TO DO:
Could you print, exactly and without pictures, only the lines from the one with "The height and" through the end of the records below?

ENTRIES SUPPLIED:
▼
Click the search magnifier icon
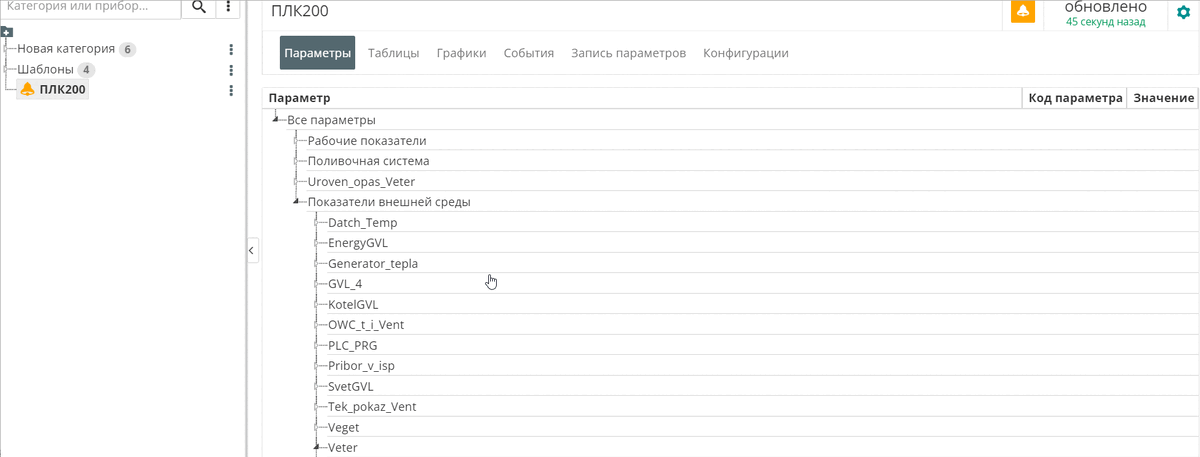This screenshot has height=457, width=1200. tap(199, 7)
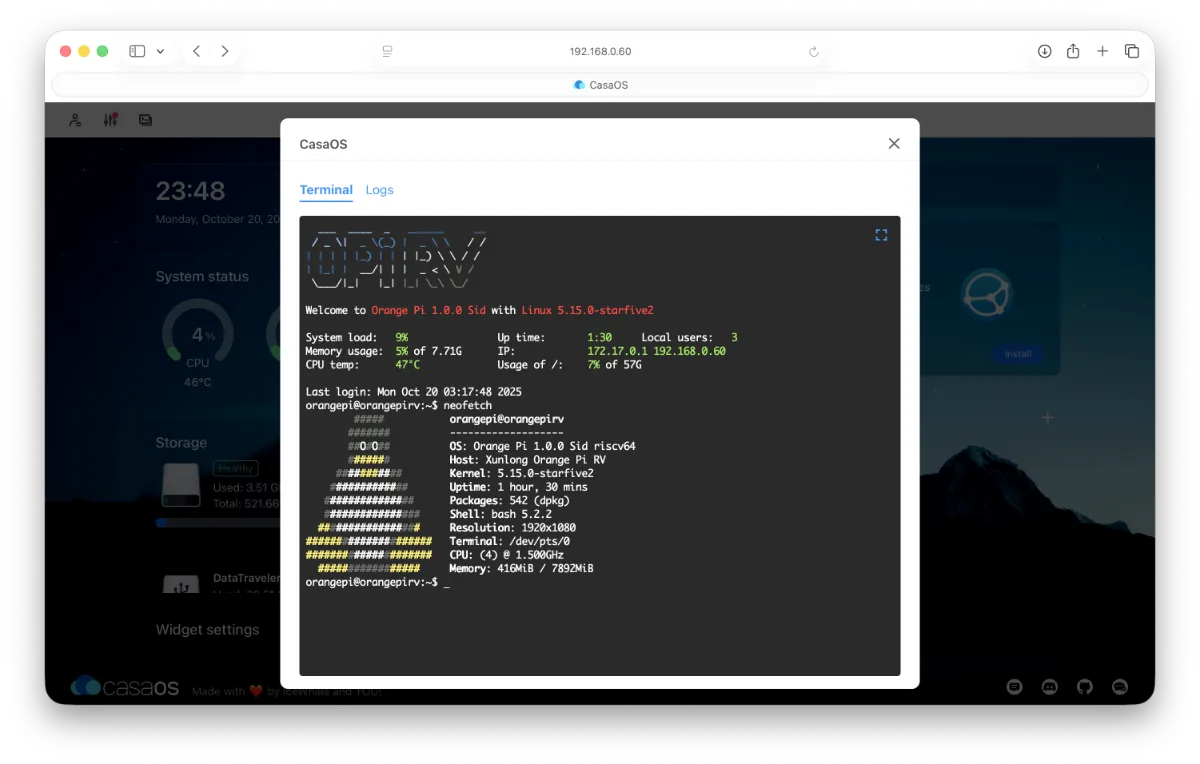Viewport: 1200px width, 764px height.
Task: Expand terminal to fullscreen
Action: click(881, 235)
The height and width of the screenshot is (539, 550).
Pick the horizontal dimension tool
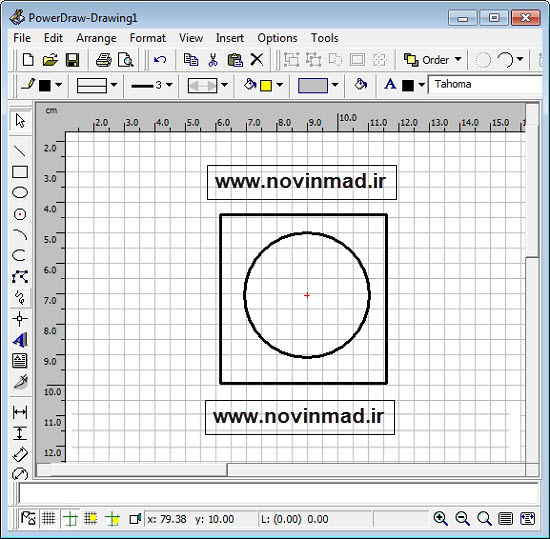[x=20, y=412]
▲
RESPONSE TO THE TASK:
The height and width of the screenshot is (539, 550).
Pick the horizontal dimension tool
[x=20, y=412]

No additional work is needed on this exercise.